Oberbürgermeister Andreas Starke machte sich in dieser Woche vor Ort ein Bild von der aktuellen Situation und überzeugte sich von der „deutlich verbesserten personellen Ausstattung bei der Erstregistrierung von Geflüchteten“, so Starke.

Aufgrund der örtlichen Nähe hat die Stadt Bamberg mit der AEO grundsätzlich eine Kooperation zur Mitnutzung der dortigen Registrierungsstruktur. Da jetzt viele Ukrainerinnen und Ukrainer ankommen, unterstützt auch die Stadt Bamberg die Registrierung in der AEO.
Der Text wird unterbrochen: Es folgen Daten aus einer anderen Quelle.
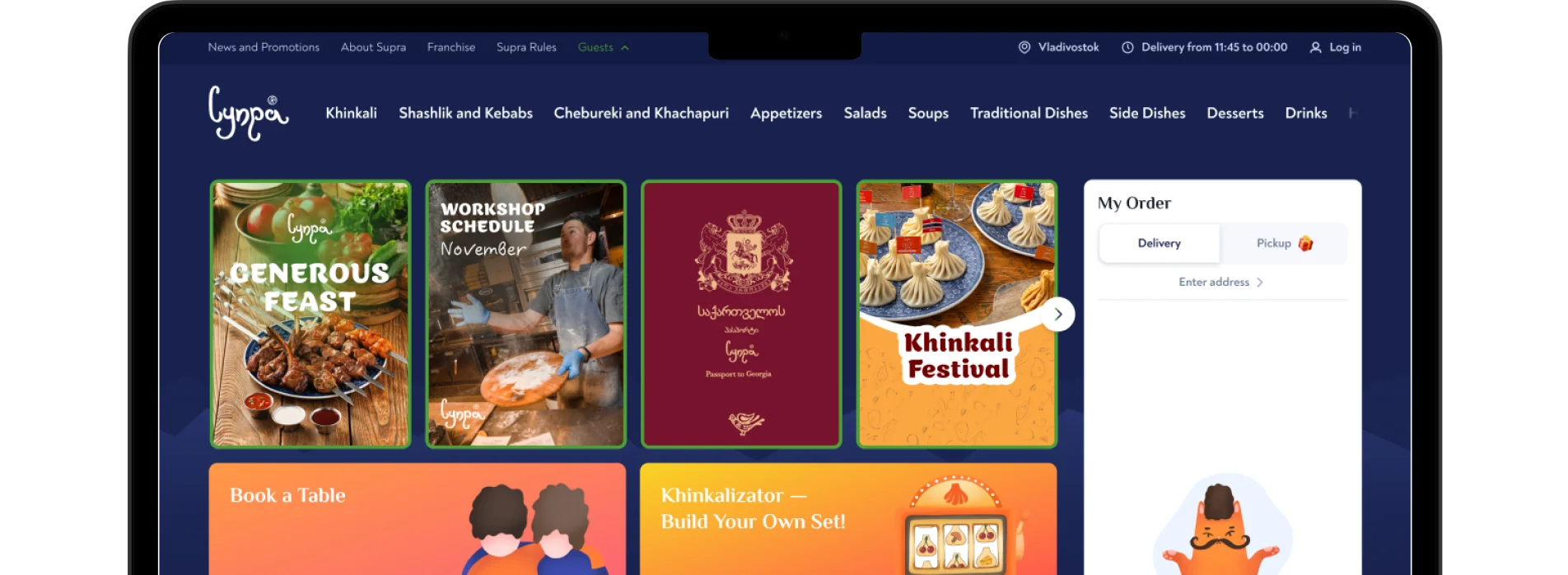The height and width of the screenshot is (575, 1568).
Task: Open the Khinkali menu category
Action: 351,113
Geduldig und mit flüssigem Englisch erklärt Elias Sczesny einer jungen Ukrainerin, wie sie ihre Hand auf das Scan-Gerät legen muss, damit dieses problemlos ihre Fingerabdrücke einlesen kann. Der Vorgang wird an einem

sogenannten PIK-System vollzogen, von dem es in der AEO fünf Stück gibt – eines davon dient seit Mittwoch der Stadt Bamberg zur Erfassung der Daten von Schutzsuchenden aus der Ukraine, die im Stadtgebiet untergekommen sind.
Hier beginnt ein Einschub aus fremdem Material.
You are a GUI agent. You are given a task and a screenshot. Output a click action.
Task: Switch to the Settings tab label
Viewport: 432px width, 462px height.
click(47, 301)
PIK steht für Personalisierungsinfrastrukturkomponente. Darunter zu verstehen ist die Erfassung von definierten Daten, sogenannten Kerndaten, die dann ins Ausländerzentralregister (AZR) eingepflegt werden.

„Das AZR ist ein bundesweites Programm, in dem geflüchtete Menschen registriert werden, die sich länger in Deutschland aufhalten“, erklärt Jürgen Wolf, der Leiter der AEO. Ebenfalls genutzt werden diese Daten für zwei weitere Programme: das integrierte Migrantenverwaltungssystem, eine rein bayerische Komponente für Einrichtungen wie die AEO, und für das System Easy, das für die „Erstverteilung von Asylbewerbern“ steht.
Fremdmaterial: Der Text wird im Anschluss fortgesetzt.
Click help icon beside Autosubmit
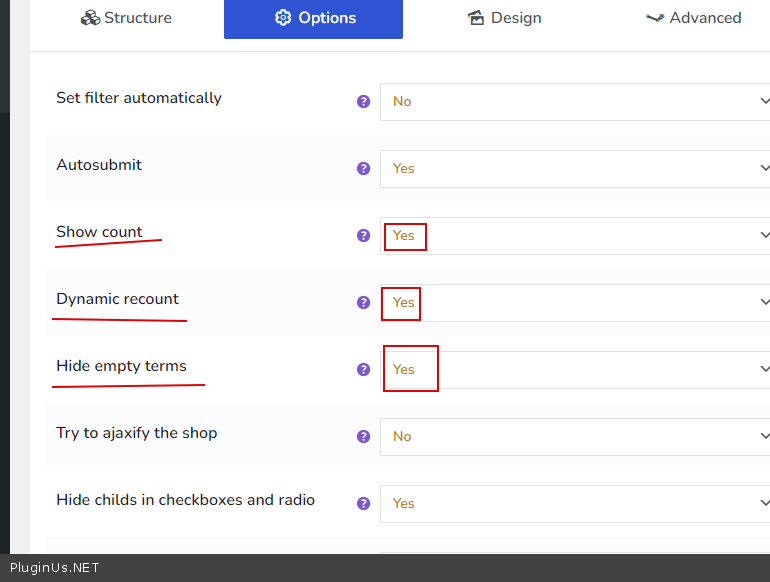 pyautogui.click(x=364, y=169)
Um das Verfahren nachvollziehen zu können, ließ sich Oberbürgermeister Starke die Abläufe von Wolf und Isabelle Schubert vom Ausländeramt erklären. „Es ist wichtig, dass wir als Stadt Bamberg ein eigenes PIK-System betreiben, um zügig mit der Registrierung der in der Stadt Bamberg untergekommenen Geflüchteten voranzukommen“, erklärte Starke.

Schließlich ist die Registrierung auch eine Voraussetzung für einen längerfristigen Aufenthalt. Auch die bundesweite Verteilung der Geflüchteten wird auf dieser Basis vorgenommen. „Ich bin unseren zwei jungen Nachwuchskräften sehr dankbar, dass sie diese wertvolle Aufgabe kurzfristig übernommen haben.“

Starke betonte, dass noch weitere Kräfte aus der Verwaltung abgezogen wurden, um in der Stadt bei der Organisation der raschen Aufnahme leidgeplagter Menschen aus der Ukraine zu helfen: „Das ist unsere humanitäre Pflicht.“

Bei der Registrierung werden neben Daten wie Name, Herkunft, Geburtsdatum etc. eben auch Fingerabdrücke genommen, und es wird ein biometrisches Bild angefertigt. Die Registrierung dauert in der Regel knapp 15 Minuten.

Bei einem Arbeitstag von rund neun Stunden schaffen es Sarah Andersch und Elias Sczesny 30 bis 35 Personen zu registrieren, die nur auf Einladung zu Terminen in die AEO kommen dürfen. Etwa 700 Schutzsuchende aus der Ukraine halten sich bereits jetzt außerhalb der AEO im Stadtgebiet auf – somit steht den beiden noch reichlich Arbeit bevor.